Михалыч и Женя устраивали лагерь возле входа. Бродов обернулся уже из зоны полной темноты и в сиянии дневного света ясно различил хлопочущие, что-то таскающие фигурки: неуклюжую толстую — Михалыча и высокую гибкую — Жени.

Михалыч поднес спичку к сухим кедровым веткам, посмотрел, как огонь лижет красным языком розоватую древесину.

Натура требовала самому спуститься вниз, лезть по пещерным коридорам, выкладываться, искать сына. Но Павел прав — уже не время. В конце концов, ты же сам выбрал, Михалыч. Ты и в молодости не тренировал, не закалял, не готовил тело. В молодости многое было дано так, задаром, и ты пользовался, пока было. К тридцати пяти халява кончилась.

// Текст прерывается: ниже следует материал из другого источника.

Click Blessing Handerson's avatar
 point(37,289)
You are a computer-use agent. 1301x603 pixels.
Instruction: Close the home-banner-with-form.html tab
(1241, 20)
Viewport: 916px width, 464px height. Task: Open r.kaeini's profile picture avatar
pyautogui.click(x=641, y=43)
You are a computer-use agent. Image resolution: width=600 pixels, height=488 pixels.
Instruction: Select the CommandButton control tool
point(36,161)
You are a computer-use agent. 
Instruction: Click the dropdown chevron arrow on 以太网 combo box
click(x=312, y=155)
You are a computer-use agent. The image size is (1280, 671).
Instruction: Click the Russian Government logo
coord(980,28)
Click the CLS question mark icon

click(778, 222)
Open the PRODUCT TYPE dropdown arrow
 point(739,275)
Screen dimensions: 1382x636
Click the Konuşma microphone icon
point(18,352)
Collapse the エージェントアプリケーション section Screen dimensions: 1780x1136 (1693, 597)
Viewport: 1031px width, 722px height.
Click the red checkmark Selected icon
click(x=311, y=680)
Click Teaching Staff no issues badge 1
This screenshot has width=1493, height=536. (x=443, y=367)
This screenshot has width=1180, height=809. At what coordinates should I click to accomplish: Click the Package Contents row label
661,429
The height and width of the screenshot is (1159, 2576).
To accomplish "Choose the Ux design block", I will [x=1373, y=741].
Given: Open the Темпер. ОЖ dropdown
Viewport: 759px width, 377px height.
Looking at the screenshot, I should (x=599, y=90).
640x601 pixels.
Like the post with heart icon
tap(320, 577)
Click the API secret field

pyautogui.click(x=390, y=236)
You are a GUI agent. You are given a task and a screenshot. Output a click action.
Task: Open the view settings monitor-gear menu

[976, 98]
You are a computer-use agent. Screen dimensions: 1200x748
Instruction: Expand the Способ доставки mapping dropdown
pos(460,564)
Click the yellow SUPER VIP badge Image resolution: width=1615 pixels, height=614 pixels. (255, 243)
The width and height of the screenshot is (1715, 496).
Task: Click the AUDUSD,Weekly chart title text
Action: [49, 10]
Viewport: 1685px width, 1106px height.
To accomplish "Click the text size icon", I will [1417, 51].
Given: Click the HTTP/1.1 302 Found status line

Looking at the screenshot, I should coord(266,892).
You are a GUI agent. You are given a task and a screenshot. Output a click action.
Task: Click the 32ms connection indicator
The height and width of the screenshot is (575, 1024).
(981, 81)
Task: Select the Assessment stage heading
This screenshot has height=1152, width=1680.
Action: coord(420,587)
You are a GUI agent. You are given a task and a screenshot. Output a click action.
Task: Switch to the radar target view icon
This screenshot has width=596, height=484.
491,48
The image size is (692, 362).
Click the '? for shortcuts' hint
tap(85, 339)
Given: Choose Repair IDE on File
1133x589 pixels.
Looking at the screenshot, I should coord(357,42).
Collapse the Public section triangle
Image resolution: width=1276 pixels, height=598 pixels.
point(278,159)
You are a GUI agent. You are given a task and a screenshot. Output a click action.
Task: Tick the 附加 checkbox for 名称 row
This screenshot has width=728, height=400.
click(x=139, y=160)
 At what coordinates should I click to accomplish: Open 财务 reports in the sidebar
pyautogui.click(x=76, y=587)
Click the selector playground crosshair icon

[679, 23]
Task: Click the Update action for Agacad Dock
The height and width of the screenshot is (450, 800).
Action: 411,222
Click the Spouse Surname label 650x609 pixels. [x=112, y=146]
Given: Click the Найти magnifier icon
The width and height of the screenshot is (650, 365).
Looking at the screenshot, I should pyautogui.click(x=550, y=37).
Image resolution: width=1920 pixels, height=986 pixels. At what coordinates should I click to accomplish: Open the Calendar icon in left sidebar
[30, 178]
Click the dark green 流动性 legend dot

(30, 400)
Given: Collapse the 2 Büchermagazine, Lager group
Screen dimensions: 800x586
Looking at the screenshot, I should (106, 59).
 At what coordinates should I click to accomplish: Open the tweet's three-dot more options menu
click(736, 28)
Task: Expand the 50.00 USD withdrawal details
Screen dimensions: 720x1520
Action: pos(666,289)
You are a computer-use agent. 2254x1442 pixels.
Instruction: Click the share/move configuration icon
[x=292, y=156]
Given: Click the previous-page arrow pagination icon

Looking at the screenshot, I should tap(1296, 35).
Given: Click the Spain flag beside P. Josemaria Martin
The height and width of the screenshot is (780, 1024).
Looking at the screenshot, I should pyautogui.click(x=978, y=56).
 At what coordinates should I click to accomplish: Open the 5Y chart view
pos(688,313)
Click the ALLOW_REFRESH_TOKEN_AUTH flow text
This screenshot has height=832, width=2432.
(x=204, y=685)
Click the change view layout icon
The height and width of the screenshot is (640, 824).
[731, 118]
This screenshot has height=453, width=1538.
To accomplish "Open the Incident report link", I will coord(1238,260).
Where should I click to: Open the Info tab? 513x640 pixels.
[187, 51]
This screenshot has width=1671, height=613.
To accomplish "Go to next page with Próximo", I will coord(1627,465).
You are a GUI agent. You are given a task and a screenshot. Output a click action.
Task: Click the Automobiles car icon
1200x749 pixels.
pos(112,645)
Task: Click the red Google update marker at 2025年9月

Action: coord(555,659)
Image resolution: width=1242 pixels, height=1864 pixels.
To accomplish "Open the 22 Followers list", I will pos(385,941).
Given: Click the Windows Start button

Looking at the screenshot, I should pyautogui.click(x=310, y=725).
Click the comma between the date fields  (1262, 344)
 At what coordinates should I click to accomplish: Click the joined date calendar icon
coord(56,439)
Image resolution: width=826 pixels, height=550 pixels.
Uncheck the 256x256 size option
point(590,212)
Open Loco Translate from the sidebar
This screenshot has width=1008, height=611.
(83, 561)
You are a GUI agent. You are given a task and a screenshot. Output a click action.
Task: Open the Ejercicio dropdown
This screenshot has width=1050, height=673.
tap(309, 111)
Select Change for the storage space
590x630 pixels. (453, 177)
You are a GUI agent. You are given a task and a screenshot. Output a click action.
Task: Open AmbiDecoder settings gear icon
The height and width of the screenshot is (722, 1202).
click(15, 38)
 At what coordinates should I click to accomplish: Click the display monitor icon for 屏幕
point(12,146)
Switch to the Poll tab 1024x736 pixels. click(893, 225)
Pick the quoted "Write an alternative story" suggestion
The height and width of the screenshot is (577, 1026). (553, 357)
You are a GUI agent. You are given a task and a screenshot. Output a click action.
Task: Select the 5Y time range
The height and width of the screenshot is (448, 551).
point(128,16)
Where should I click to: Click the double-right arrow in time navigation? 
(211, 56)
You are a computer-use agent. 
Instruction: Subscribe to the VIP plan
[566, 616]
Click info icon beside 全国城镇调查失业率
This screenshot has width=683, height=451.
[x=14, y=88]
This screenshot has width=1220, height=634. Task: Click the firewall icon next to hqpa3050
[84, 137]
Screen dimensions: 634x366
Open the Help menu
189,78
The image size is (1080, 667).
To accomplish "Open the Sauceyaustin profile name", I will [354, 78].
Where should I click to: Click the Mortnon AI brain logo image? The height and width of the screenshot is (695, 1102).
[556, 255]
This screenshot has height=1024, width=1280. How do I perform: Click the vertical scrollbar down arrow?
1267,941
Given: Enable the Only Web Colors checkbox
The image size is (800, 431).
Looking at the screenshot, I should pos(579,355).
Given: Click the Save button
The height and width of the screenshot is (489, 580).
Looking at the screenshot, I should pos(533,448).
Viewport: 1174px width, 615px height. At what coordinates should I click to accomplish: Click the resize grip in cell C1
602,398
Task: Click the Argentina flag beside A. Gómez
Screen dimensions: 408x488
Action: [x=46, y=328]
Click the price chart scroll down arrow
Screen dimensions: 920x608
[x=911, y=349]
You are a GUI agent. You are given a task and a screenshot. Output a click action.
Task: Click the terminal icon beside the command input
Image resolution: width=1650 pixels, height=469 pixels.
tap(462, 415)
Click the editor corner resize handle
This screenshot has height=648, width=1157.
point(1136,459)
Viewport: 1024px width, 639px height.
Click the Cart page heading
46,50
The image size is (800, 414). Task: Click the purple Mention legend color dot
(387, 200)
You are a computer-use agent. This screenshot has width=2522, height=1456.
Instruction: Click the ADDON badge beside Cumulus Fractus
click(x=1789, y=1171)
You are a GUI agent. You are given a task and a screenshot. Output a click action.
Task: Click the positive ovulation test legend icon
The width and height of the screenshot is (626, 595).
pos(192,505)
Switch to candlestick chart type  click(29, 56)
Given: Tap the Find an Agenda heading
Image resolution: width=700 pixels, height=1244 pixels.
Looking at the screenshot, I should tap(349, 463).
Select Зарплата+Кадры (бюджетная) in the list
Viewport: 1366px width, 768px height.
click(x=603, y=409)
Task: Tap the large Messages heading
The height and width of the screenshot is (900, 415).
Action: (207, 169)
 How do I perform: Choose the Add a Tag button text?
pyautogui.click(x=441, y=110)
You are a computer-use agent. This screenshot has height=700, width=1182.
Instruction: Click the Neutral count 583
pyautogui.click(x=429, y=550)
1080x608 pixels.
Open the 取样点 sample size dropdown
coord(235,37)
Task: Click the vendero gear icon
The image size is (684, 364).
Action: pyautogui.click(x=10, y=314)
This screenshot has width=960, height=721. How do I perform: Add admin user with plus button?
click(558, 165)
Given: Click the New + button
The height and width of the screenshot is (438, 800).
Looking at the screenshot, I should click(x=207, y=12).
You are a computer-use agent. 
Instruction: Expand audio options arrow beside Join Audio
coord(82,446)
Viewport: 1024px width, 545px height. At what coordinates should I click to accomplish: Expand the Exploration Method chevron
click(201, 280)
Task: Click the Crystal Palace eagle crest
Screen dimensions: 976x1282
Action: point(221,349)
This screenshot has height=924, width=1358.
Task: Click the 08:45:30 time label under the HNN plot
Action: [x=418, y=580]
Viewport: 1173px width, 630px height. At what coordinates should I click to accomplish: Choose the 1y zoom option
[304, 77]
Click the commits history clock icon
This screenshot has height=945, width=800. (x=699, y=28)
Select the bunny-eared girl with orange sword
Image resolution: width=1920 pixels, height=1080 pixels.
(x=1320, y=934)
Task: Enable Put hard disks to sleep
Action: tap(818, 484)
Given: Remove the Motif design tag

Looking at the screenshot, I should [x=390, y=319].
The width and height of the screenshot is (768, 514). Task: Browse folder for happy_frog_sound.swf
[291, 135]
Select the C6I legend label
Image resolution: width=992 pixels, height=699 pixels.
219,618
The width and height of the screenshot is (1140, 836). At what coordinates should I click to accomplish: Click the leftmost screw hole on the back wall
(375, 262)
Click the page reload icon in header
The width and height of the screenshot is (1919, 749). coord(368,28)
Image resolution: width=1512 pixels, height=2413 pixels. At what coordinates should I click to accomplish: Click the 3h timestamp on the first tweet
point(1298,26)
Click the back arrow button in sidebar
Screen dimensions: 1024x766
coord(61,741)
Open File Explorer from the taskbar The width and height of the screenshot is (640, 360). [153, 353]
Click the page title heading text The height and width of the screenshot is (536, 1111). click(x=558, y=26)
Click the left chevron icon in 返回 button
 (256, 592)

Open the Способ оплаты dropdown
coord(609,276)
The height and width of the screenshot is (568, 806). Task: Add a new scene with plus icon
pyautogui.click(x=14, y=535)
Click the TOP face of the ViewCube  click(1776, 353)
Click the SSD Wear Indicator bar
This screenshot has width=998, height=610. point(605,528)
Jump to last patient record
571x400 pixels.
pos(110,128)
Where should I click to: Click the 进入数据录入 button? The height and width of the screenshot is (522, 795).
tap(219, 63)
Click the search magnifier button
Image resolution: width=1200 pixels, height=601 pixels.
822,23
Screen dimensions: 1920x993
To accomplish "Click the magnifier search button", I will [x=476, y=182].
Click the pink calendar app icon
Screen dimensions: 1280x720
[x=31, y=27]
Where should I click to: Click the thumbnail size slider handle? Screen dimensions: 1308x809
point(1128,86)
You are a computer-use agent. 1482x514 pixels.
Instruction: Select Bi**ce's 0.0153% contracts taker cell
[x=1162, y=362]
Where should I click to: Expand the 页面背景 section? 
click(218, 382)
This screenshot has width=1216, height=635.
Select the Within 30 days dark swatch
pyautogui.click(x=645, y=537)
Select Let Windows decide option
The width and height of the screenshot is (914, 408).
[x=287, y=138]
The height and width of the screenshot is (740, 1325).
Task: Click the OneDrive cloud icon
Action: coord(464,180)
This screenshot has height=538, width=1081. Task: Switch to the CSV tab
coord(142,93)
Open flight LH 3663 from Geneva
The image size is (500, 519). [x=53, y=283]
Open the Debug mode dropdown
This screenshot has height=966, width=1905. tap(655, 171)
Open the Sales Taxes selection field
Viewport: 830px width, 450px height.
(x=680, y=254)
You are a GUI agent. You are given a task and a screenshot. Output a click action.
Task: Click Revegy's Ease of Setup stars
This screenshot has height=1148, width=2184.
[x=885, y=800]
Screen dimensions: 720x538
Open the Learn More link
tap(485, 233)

Между прочим, можно и сейчас, не поздно заняться телом — регулярно тренироваться, привести его в рабочее состояние… Но в мире ведь столько книг, столько работы головой, столько увлекательных занятий!

На тело просто не хватает времени. Этим вроде бы и хочется заняться… Но времени все равно нет, потому что всегда находится что-то более важное!

А коли так, остается вот это, все правильно: сидеть на базе, жечь огонь и постараться, чтобы горячий кофе и сухая постель были у тех, кто вернется с настоящего дела. Так сказать, стариковская роль, что поделать.

Девятнадцатого августа, утром, парни поднимались на поверхность: закрыт один участок пещеры, до сих пор не хоженный никем. Там — никаких следов детей, найден только странный труп в черном бушлате, попавший в пещеру неизвестно в какие времена.

Парни поставили вешки, написали записки, на случай, если Павел с Ириной натолкнутся на них, и смогут выйти сами. Парни вернулись попить кофе и опять нырнули под землю обследовать другой сектор пещеры.

Несущиеся тучи проплывали метрах в двадцати над головой, временами облако плыло, волоча брюхо по земле, скрывая людей в липком холодном тумане.

Костер шипел, рассыпая вороха искр. А возле костра, кроме Михалыча и Жени, сидел смертельно уставший, осунувшийся Стекляшкин, судорожно курил папиросу за папиросой. Запавшие красные глаза, трясущиеся руки, вполне обезумевший вид.

Бросив бычок в огонь, Стекляшкин уставился на парней, и Бродов чуть не отвернулся: такой безудержной надеждой сверкнул взгляд.

— Не нашли… Пока не нашли, Владимир Павлович, сейчас опять пойдем искать.

И тогда Стекляшкин каркнул, доставая еще папиросу:

— Динихтис пропал. Ушел в боковой ход, и пропал. Еще и его нет, Динихтиса.

Стекляшкин затянулся папироской. Руки у него отчаянно ходили ходуном.